Arthur is agreeing with him.

I press my eyes closed more tightly and assure myself it's not bizarre, just uncanny, when raging fires and words written in scarlet ink cross my eyes, the Reverend Samuel Willard's account of Elizabeth Knapp, a Salem girl possessed by the devil: The devil has oftentimes appeared to her, presenting the treaty of a covenant, that he urged upon her constant temptations to murder her parents, her neighbors, our children, especially the youngest, tempting her to throw it in the fire.

I night have recited this to everyone, I'm not sure if I'm speaking or when I'm speaking what I'm saying. In my head, I'm awake, aware of everything, the way I am when I'm breathing nitrous oxide, inhaling its sweet sickness, on the chair of my earnest periodontist, who keeps the radio tuned to public stations, whose programs become confused with my thoughts, so I may be speaking aloud to the host and his guests, but then I don't care, because waves of pleasure slap inside my body, during which my periodontist often asks me to open my mouth wider, but I believe my mouth is open wide.

— My skin is so dry, you can write on it. I need to shed it.

— Like a snake.

That's Spike speaking, after me. Maybe I told her human beings shed their skin completely every twenty-eight days. No one Spike loves is dead, and she doesn't know what she's doing here, except hanging out, so she proposes in a singsong voice to implore Einstein to return, which strikes her, a young mathematician, as ridiculously comic and tragic, so she can barely sit still, jumps away from the table, and races out of the room through the wooden, double doors, only to return, because she doesn't know where she is otherwise or what to do, and she may anyway be asleep. I don't know how much time has passed, when the Count rouses himself. I'm sure my eyes are open, I see him as plain as day tuck his Breguet into his coat pocket, satisfied it won't be pickpocketed again, then watch him as he gathers himself together to address the Magician, Contesa, or his lost wife, sometime before I rouse myself and say whatever they tell me I did, about which I have intermittent and vague recollections. The Magician hasn't talked yet with his mother, though she's the dead person he wanted to contact, the motive for the seance-which is no longer a seance to me; I don't know what it is, except an extension of so-called reality into so-called hyperreality or unreality, though in my head nothing is unreal, I don't know what unreal is. Dizzily, I try to catch hold of it, it slides away, splitting into pieces.

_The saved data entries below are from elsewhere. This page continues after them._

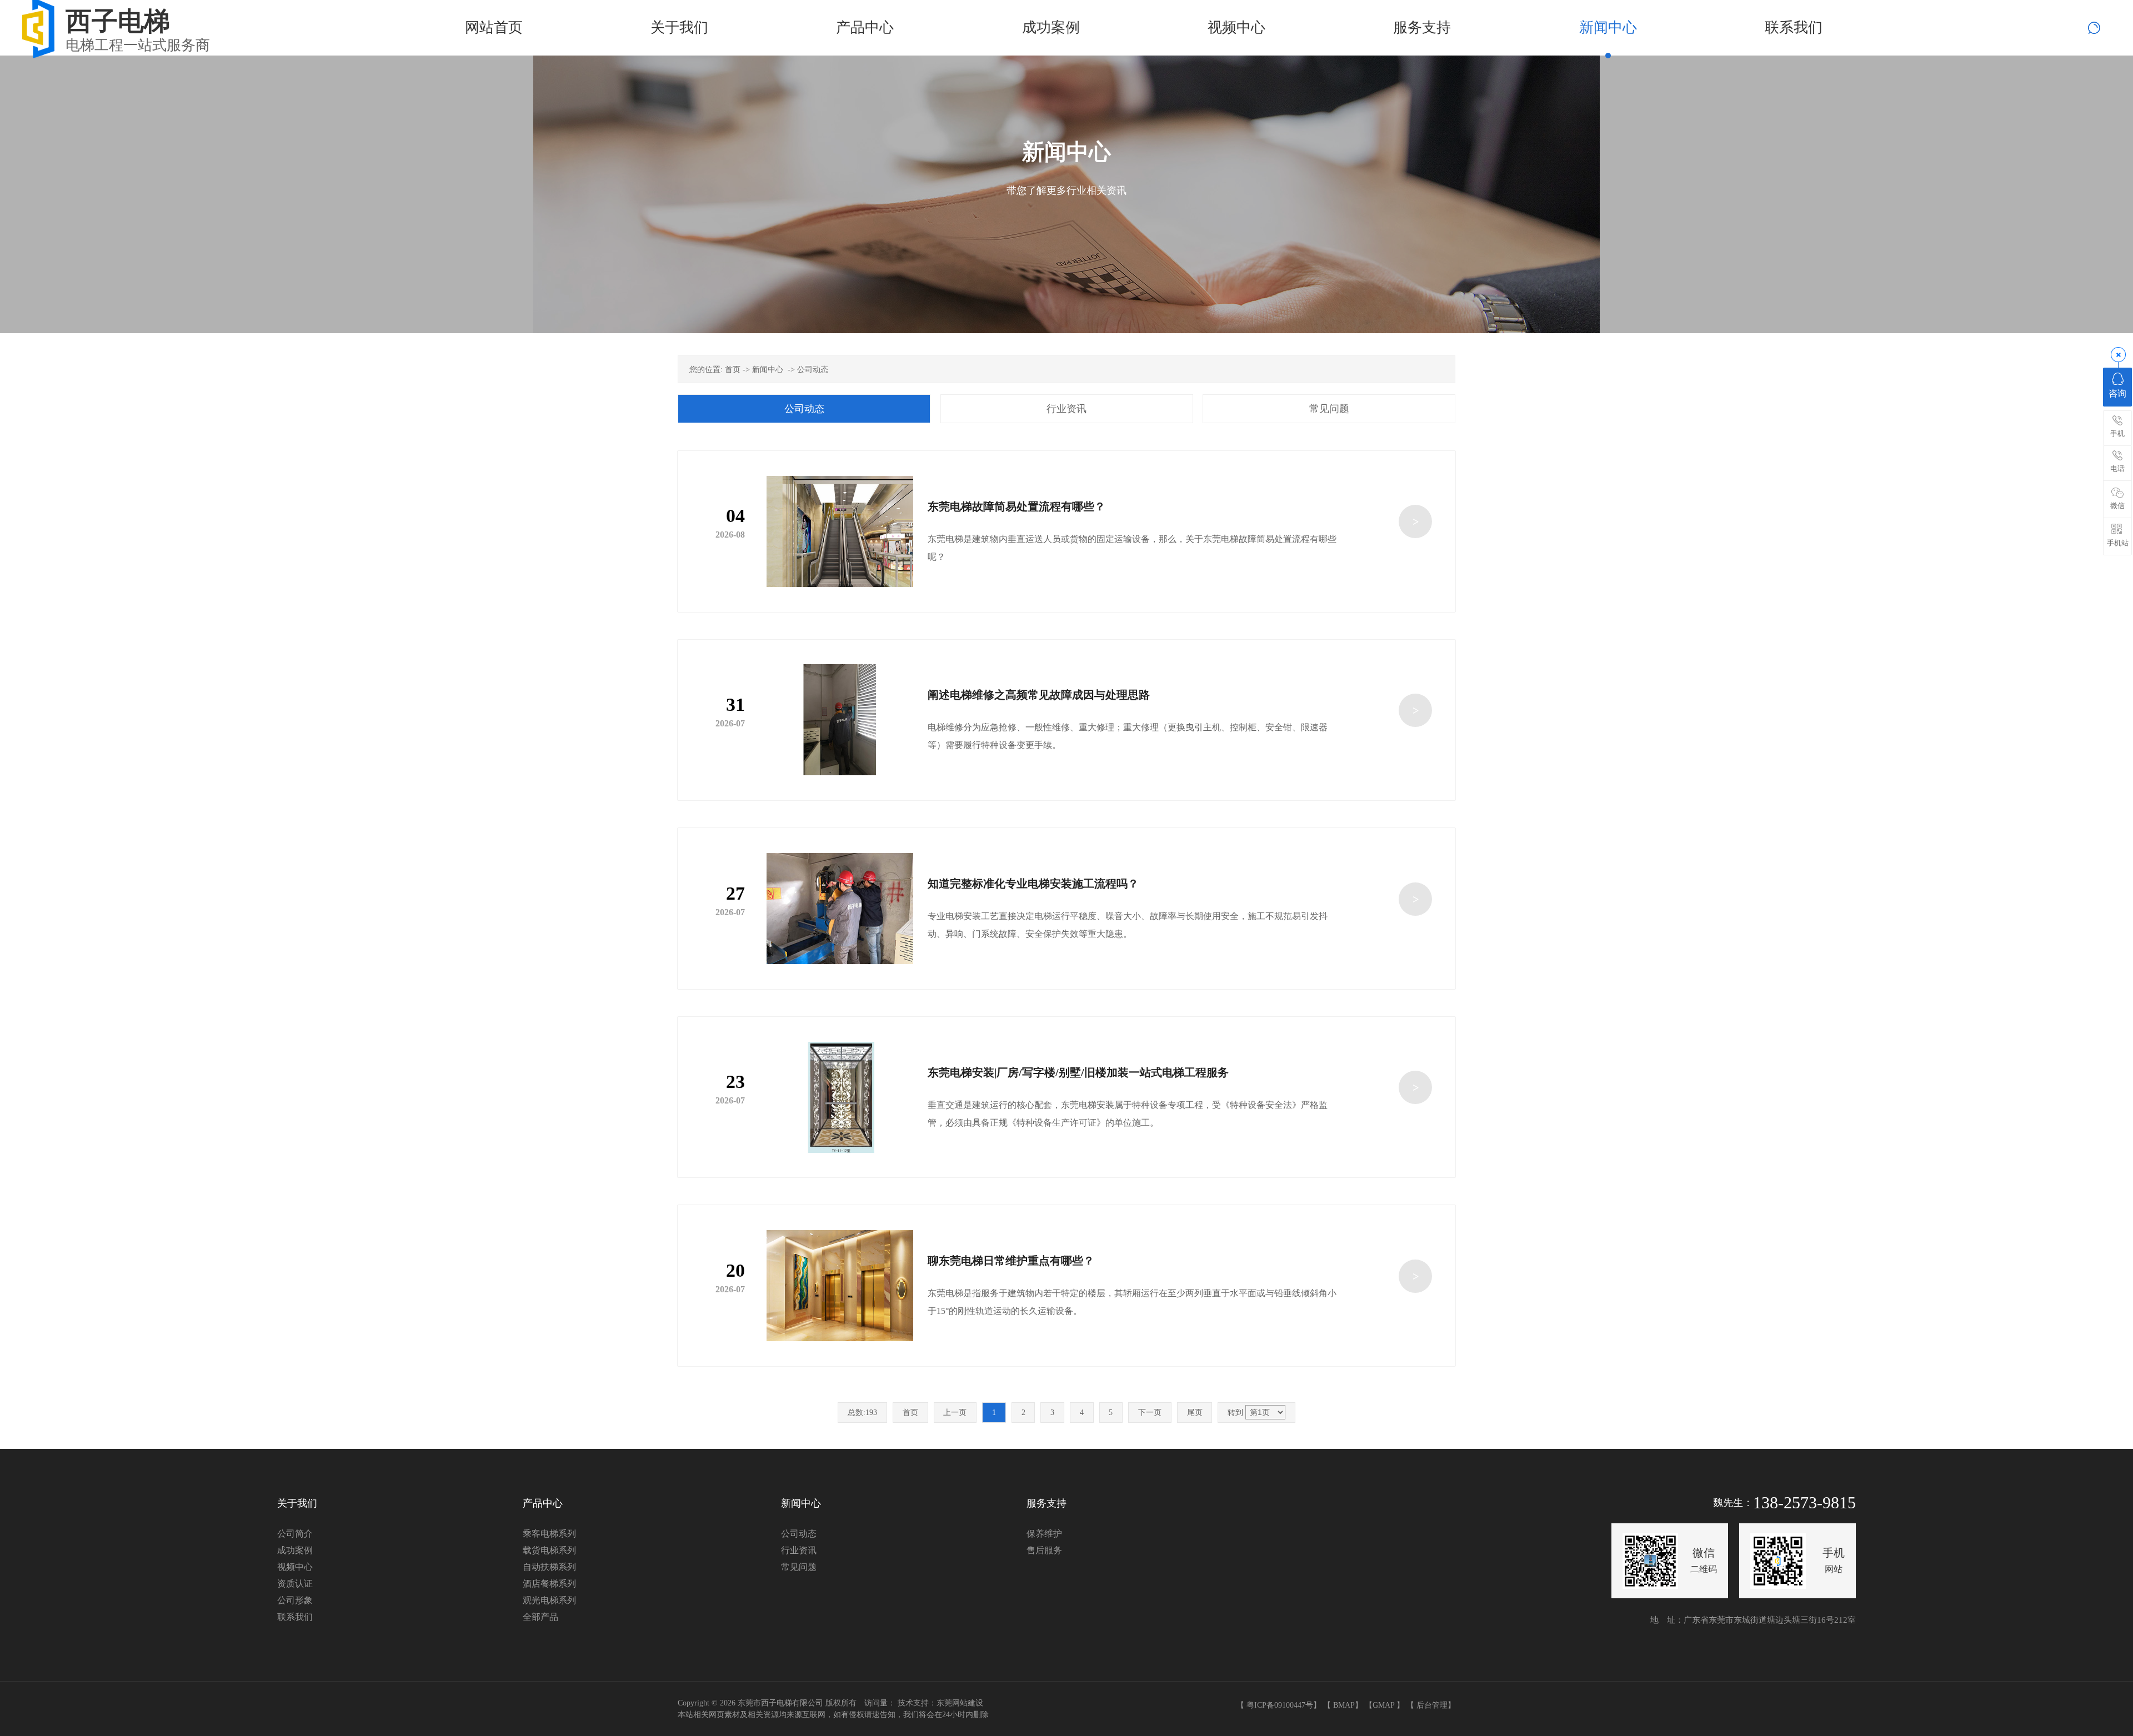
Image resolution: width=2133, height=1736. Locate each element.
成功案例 (295, 1550)
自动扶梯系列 (549, 1567)
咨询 (2117, 393)
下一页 (1149, 1412)
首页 (732, 369)
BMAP (1344, 1705)
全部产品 (540, 1617)
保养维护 (1044, 1533)
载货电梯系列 (549, 1550)
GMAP (1383, 1705)
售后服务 (1044, 1550)
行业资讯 (1066, 408)
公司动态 (812, 369)
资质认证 (295, 1583)
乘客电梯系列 (549, 1533)
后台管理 (1432, 1705)
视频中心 (295, 1567)
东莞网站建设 (960, 1703)
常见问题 (1329, 408)
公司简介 (295, 1533)
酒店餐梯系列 (549, 1583)
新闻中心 (767, 369)
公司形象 (295, 1600)
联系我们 (295, 1617)
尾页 (1195, 1412)
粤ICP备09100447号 (1279, 1705)
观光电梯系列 (549, 1600)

The Count murmurs and rises, even more angular than I recall, in shadow he's a portrait by El Greco, and he flings and jiggles his arms, maybe pushing off something, a spirit, but that's unlikely, since it wouldn't have mass. The Count's voice sounds dreamy, even though he appears to be lecturing someone, partly because he's standing at attention as if behind a lectern, but his eyes are shut and there are many pauses between his words: My rare horological artifacts. French and English, I bow to their artistry. Serviceable clocks, to be blunt, ugh, grandfathers, grandmothers, wall units. Comme it faut. American Blind Watch, yes, ingenious. Big numbers for the vision impaired. Ingenious.

He swings his arms again and yawns.

— Let me say this about the devil: He exists. Made his acquaintance, many years ago in the South. My family, in my town. I ran as far as I could. RUN. I told you to run. You. Not to leave me. Run from me, and now you're. A barn door face. You said it. I don't know where. No answer is an answer… My darling, when I leave this world and join you, to be with you again, wherever you are, would you… Oh, please, let me leave this necropolis.